Discipline is handled with phrases such as “I am not happy with the choice that you are making” and “I know how smart you are and I know that you know better than this.” My daughter knows well the phrase “I love you very much, but I do not like how you are acting.” There is also a lot of “I’m sorry that you are upset, I’m upset too. I really wanted you to be able to do that, but you chose to make a bad choice and now we can’t.” There is never any “bad boy,” or “that was stupid,” or “you don’t deserve to do that now.” I refuse to tear down the people that they are, but rather point out the flaw in their actions.  So far, it seems to be working.  My kids don’t throw tantrums and they rarely act out. We have reward charts for good behavior and “reflection times” when someone needs a time out. Privileges are earned and lost as necessary and I am far from a pushover. I’ll be the first to admit that my kids are far from perfect, they have an energy level that can be difficult to manage, but discipline is handled with a firm gentleness.

I am often told by other child abuse survivors that they are too scared to have children of their own out of fear that they will become abusers themselves. I am proof that the cycle can be broken. Don’t look on your past as a curse, but as a lesson. Not many people have the advantage of remembering what it felt like to be nothing.

Parents these days are busy. There are more two parent working households and single parent families now, than there ever have ever been before and with it comes more stress. It’s easy for parents to get home from a long day at work feeling emotionally drained, overwhelmed, stressed to the max, and feeling daunted by the fact that they still have little lives to watch over for the evening. I get it, I’m right there with them. But what I have, the advantage that I have over people with typical upbringings, is that the feelings that I had as a child are burned into the core of my soul. I have the unique perspective of understanding from a child’s point of view what it felt like to be a burden. What it felt like to be unwanted and in the way. I remember and as much as I want to forget, I can’t, and so I’m using it. I’m taking the unwanted lessons and I’m using them to parent. I may not have the parenting answers that typical upbringing people have, but I have something better.

(Dataset entries)
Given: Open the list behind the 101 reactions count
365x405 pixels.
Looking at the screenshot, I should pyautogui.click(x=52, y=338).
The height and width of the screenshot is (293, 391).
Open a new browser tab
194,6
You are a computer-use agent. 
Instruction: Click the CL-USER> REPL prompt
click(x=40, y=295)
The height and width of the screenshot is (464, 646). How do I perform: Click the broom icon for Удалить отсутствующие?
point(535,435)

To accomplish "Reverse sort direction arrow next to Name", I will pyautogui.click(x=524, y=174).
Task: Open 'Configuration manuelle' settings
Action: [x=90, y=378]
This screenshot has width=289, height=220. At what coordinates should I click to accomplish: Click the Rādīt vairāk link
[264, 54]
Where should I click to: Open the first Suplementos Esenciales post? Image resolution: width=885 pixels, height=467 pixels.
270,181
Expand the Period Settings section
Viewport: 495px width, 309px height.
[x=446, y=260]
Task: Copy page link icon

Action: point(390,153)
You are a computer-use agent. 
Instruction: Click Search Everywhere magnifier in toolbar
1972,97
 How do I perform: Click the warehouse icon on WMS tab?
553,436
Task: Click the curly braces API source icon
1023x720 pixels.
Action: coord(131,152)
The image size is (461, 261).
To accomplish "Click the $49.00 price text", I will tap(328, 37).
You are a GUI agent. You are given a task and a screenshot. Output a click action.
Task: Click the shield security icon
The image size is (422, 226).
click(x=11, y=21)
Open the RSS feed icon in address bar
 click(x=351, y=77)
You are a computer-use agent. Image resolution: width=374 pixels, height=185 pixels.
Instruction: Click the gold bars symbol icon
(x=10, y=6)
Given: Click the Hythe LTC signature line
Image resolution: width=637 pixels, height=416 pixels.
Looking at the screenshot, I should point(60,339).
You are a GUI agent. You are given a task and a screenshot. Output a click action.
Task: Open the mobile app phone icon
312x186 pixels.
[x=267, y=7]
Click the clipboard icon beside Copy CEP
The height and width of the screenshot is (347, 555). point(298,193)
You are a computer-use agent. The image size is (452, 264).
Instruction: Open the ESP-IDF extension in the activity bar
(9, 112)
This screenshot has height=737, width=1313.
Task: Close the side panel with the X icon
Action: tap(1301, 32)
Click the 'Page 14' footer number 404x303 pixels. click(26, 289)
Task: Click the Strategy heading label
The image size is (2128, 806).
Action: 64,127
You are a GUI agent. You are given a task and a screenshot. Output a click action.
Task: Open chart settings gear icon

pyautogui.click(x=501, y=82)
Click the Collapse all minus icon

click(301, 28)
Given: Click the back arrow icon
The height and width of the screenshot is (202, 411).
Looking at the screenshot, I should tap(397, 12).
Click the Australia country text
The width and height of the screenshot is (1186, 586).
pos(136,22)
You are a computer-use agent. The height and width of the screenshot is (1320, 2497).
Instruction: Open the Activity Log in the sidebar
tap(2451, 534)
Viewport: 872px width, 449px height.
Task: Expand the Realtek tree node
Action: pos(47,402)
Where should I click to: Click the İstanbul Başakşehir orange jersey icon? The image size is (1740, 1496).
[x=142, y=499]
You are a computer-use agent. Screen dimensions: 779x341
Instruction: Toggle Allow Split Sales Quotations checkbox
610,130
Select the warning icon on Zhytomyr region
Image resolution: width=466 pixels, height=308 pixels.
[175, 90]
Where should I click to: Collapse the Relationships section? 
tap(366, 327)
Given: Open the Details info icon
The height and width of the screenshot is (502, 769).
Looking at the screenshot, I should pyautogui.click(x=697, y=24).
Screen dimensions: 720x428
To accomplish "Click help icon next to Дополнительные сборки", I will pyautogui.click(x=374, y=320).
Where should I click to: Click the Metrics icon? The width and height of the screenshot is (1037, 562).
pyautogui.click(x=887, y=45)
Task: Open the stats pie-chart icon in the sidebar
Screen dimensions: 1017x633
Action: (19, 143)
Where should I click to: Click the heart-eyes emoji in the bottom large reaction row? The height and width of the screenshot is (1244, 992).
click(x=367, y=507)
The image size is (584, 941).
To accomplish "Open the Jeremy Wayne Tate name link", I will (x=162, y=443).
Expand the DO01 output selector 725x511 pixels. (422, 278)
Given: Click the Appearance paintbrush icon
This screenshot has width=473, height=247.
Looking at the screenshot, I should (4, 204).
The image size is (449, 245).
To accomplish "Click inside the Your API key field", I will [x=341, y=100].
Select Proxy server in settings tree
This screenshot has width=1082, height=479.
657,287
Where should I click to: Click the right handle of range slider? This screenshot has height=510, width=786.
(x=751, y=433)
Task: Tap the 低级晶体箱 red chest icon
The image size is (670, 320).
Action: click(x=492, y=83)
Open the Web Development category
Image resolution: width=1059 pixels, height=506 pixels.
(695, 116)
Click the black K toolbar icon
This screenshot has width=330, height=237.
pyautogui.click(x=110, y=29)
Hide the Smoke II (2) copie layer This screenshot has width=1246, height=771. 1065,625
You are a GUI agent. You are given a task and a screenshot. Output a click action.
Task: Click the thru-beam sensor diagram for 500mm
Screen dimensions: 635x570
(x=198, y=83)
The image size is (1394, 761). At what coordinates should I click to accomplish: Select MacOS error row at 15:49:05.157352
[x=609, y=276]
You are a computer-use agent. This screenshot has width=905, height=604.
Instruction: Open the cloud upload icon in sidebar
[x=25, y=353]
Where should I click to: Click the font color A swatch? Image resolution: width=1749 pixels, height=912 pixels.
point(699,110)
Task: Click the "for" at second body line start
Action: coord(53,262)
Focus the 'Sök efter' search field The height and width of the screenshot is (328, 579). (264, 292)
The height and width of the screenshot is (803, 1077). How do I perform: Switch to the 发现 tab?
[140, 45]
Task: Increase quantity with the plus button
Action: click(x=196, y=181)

- **Objectives**
[A] Can you retype the entries from the line containing "This screenshot has width=289, height=220." through the line containing "click(x=351, y=77)", both lines included?
[B] How might the passage on parenting go on? Write the next part, picking up after its final sentence.
The passage on parenting and the entries are unrelated pieces of material.

- **Exercise answers**
[A]
This screenshot has width=289, height=220. At what coordinates should I click to accomplish: Click the Rādīt vairāk link
[264, 54]
Where should I click to: Open the first Suplementos Esenciales post? Image resolution: width=885 pixels, height=467 pixels.
270,181
Expand the Period Settings section
Viewport: 495px width, 309px height.
[x=446, y=260]
Task: Copy page link icon

Action: point(390,153)
You are a computer-use agent. 
Instruction: Click Search Everywhere magnifier in toolbar
1972,97
 How do I perform: Click the warehouse icon on WMS tab?
553,436
Task: Click the curly braces API source icon
1023x720 pixels.
Action: coord(131,152)
The image size is (461, 261).
To accomplish "Click the $49.00 price text", I will tap(328, 37).
You are a GUI agent. You are given a task and a screenshot. Output a click action.
Task: Click the shield security icon
The image size is (422, 226).
click(x=11, y=21)
Open the RSS feed icon in address bar
 click(x=351, y=77)

[B]
I have an insight that has been uniquely gifted to me and that’s special. All the other stuff that I need to learn I can read in a book, but the insight that I have gained is priceless. As much as I want to forget how I felt as a child, it gives me a connection to my children that is unique to abuse survivors. I know what I wanted to hear as a child and I make sure to tell my children those things on a near constant basis. I know how I felt as I was being torn down, and even when the day has felt twenty eight hours long and I can’t imagine answering the three hundred and sixty fourth question from the five year old, I refuse to make her feel like she is in my way because I know how much it hurts to feel like a burden.

If you remember from my original story, I have whispered in my daughter’s ear every night of her life since the day she was born “You are amazing. You are precious. You are smart. You are beautiful. Don’t let anyone tell you differently and don’t ever forget it because you are loved." I want nothing more than to burn into her brain the knowledge that she is important, worthy, and loved.

Both of my children know above and beyond that they are loved, and as I watch my daughter grow I’m starting to feel better about the job that I’m doing. I see her cheer her friends on, I see her compliment them and tell them they are doing a great job, and as any mother would be, I’m proud. But I’m not just proud in a bragging mom kind of way “oh good my child listens and has manners,” I’m proud because I’m seeing my fears slip away. At five years old she knows that it feels good to be proud of yourself and she wants others to feel the same way. I’m not failing her, I am teaching her the lessons that no one ever cared to teach me and that many people doubted I would be able to teach my children when they rolled me into a statistic and lumped me into a “cycle.”

I’m going to wear my necklace and I’m going to be proud. I survived child abuse and I’ve broken the cycle. I won’t abuse my children and I am proud of the way that I am raising them. I hope people look at my necklace and understand my path. I want them to look at my past and learn my lessons, look at my children and see my victories.



As abuse survivors we have all been uniquely gifted with insights that a typical person simply cannot possess. We are survivors, we are strong. I am better, not in spite of my past, but because of it. My parenting skills are not “less than,” they are “better because.” I may not have all the answers, but I have the most important ones. I survived child abuse and my children are thriving because of it.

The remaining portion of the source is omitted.